> [Required tasks]
1. In the passage on ranking evaluation criteria with the MACBETH method, how many focus groups were organized?
2. Carry on the passage on ranking evaluation criteria with the MACBETH method, starting after its final sentence.

> [Source extract]

::::::

The structured method MACBETH [17] was applied with the aim of providing a ranking of evaluation criteria. Three focus groups have been organized with the participation of real stakeholders, including: representatives of the builders’ associations, developers, designers, representatives of administrations’ offices and academic experts (energy and economic evaluations). The M-MACBETH software facilitated the application of the method.

According to the MACBETH method, a series of questions related to the criteria under examination have been posed to the stakeholders involved. They were asked to answer according to the semantic categories described in Table 1 starting from their personal opinion and knowledge and taking into account their area of expertise. The questions were of the type:

• (1a) Looking at the criteria under examination in Table 2, rank them from most preferred to least preferred.
• (1b) According to the rank so far provided, to what extent do you prefer one criterion to another?
• Example: I strongly prefer the criterion “investments’ costs” over the criterion “running costs” and I weakly prefer “running costs” to the criterion “resilience of the energy system”.

In order to obtain an output in form of numerical ranking, we inserted the answers provided by the stakeholders in the M-MACBETH software that is able to translate the semantic categories into numerical judgments according to the MACBETH method [17]. During this phase, some judgmental hesitations and/or disagreement appeared among the stakeholders about which MACBETH category better reflected the difference of attractiveness. In such cases, a discussion within the group has been stimulated in order to reach the consensus.

::::::

> [Data excerpts]
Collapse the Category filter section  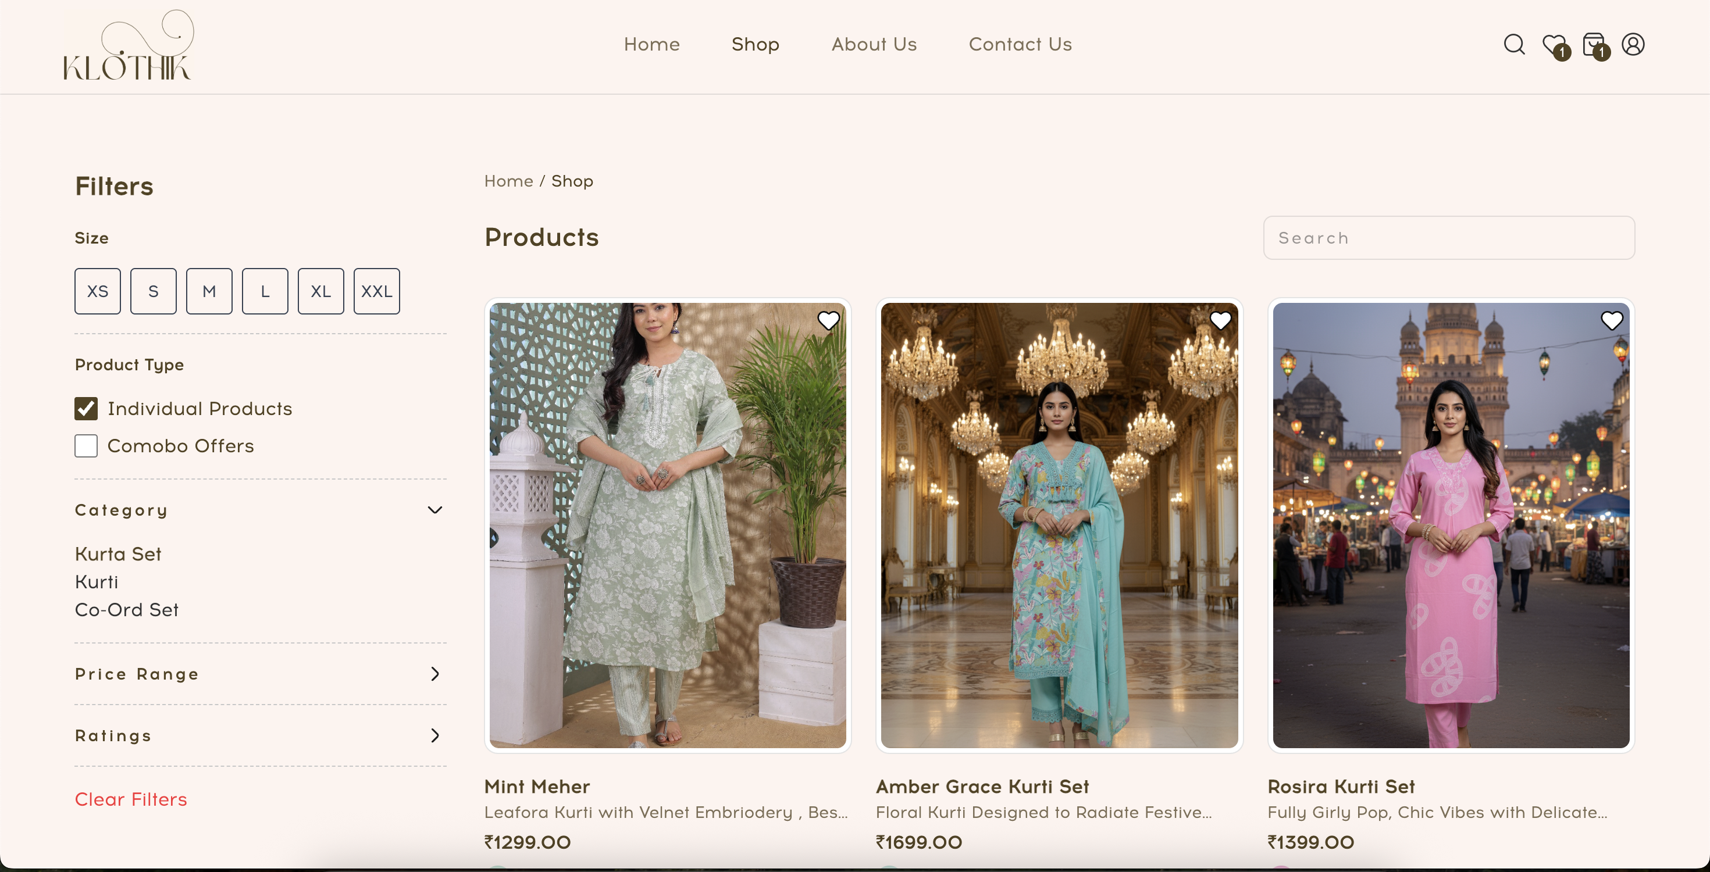click(x=434, y=510)
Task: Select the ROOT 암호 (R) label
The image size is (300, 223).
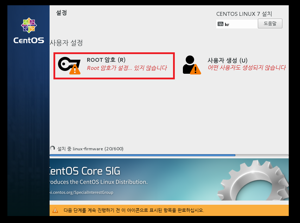Action: (106, 60)
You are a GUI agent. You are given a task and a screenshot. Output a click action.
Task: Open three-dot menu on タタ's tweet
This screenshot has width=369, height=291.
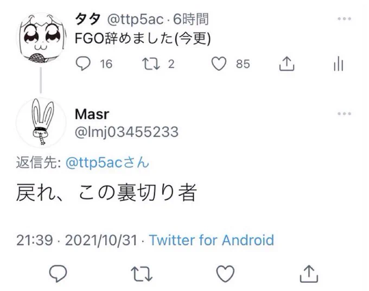[344, 20]
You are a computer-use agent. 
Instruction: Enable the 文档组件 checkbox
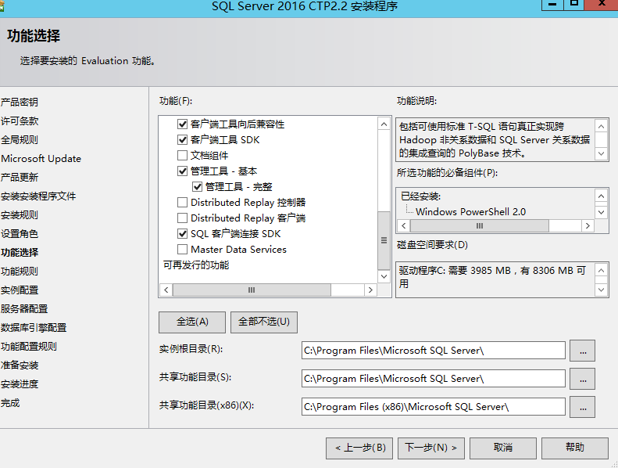coord(183,156)
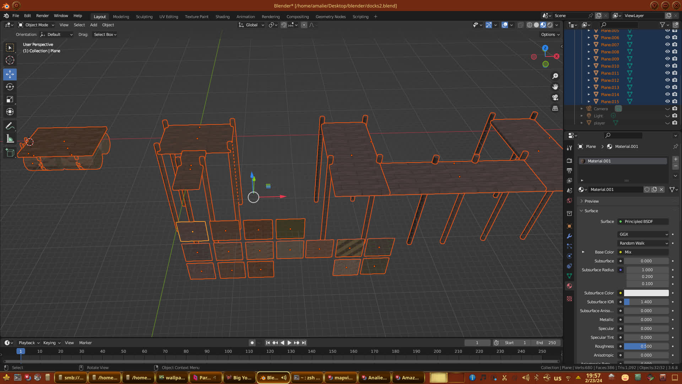Image resolution: width=682 pixels, height=384 pixels.
Task: Click the white Subsurface Color swatch
Action: (x=646, y=293)

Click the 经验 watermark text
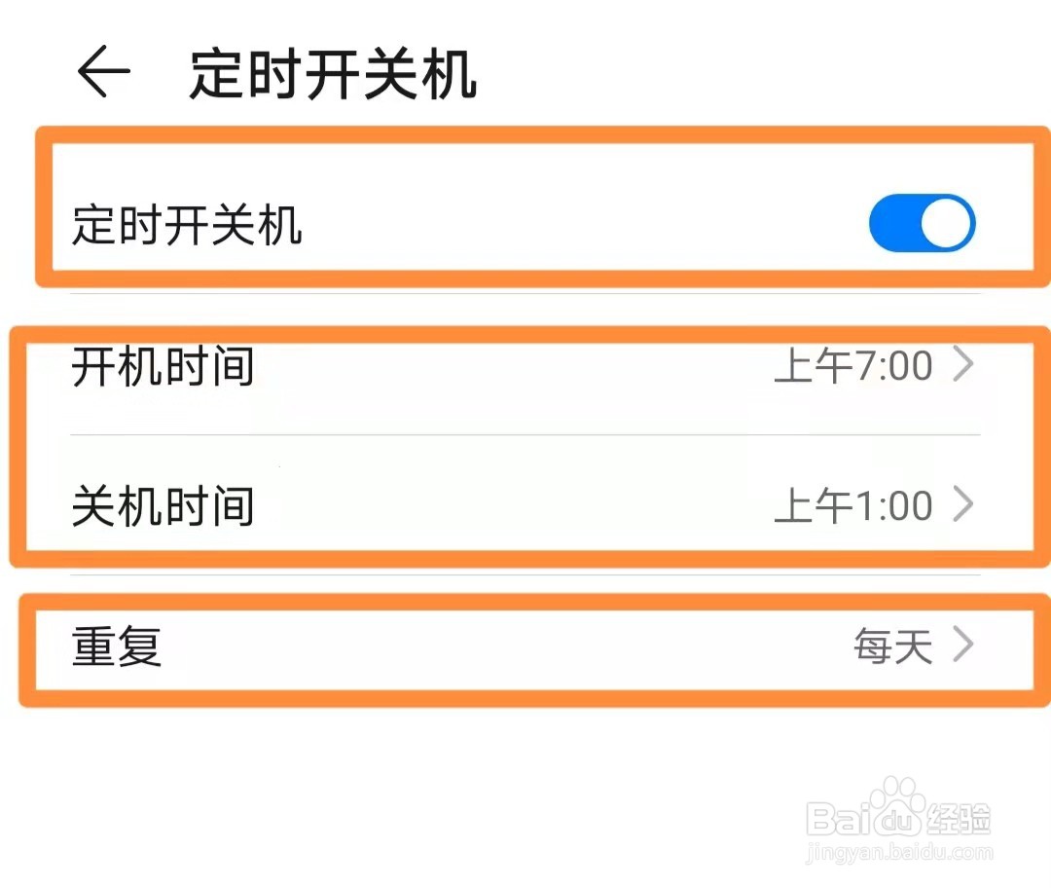click(x=959, y=818)
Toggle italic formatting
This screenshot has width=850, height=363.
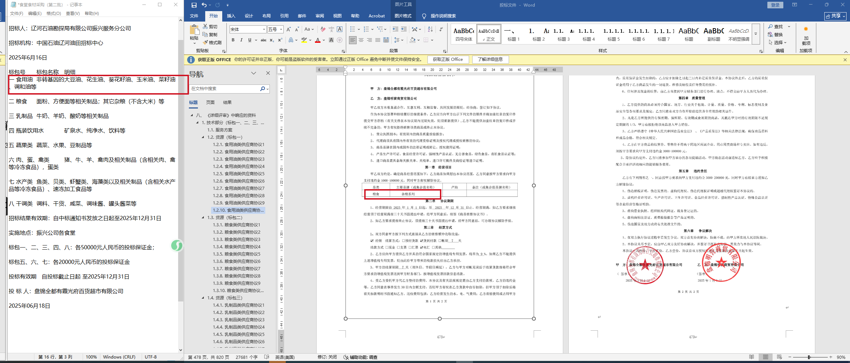241,40
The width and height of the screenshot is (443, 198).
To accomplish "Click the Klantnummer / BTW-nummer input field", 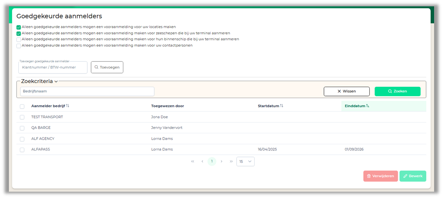I will click(53, 68).
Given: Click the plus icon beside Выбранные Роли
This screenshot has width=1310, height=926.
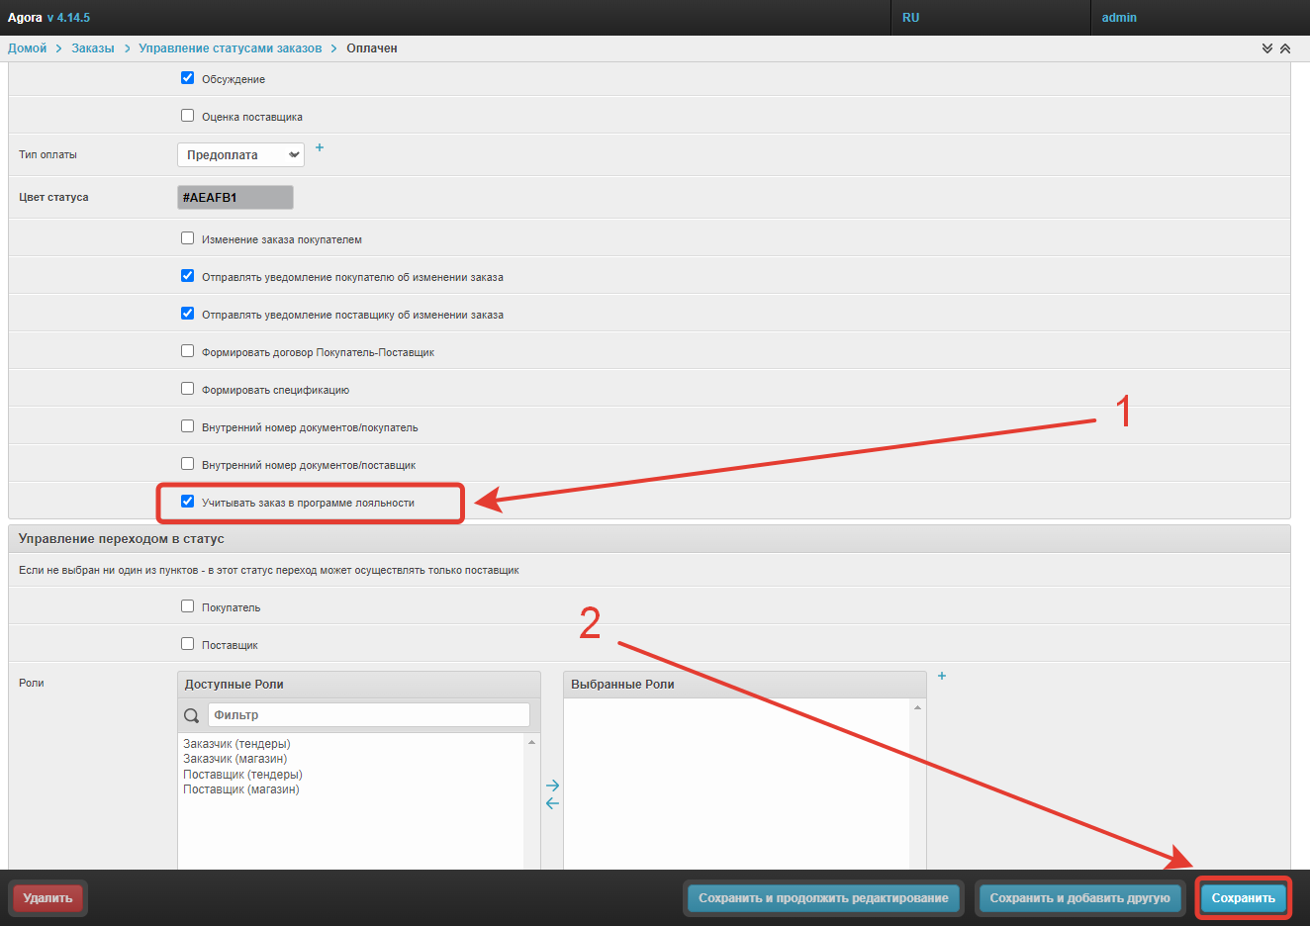Looking at the screenshot, I should point(942,676).
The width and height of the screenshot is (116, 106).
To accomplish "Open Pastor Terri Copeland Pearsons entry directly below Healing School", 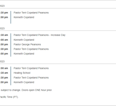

::::::

> [Task-by-task outputs]
1. Three focus groups were organized.

2.
The overall criteria ranking resulting from the MACBETH applications during the focus groups are presented in

Table 3. Final ranking of the considered criteria.

Criteria Ranking	Scores (%)
Investment costs	30
Payback period (PBP)	27
Reduction of the energy requirement	23
Reduction of the CO2 emissions	18
Resilience of the energy system.	2

.

During the focus groups, the business operators emphasized the need for an economic viability of the investment, while the representatives of the public authorities advocate a reduction of the CO₂ emissions. However, the results highlighted the higher preference given to the economic aspects compared with the environmental ones, as one can notice in Table 3 (Investments costs 30% and PBP 27%). The criterion “resilience of the energy system” was not considered important for the definition of future energy scenarios.

Additional suggestions emerging from the discussion among the stakeholders are: the demand for a more flexible and participative approach for ranking the criteria; and the need to consider additional social criteria and urban planning aspects.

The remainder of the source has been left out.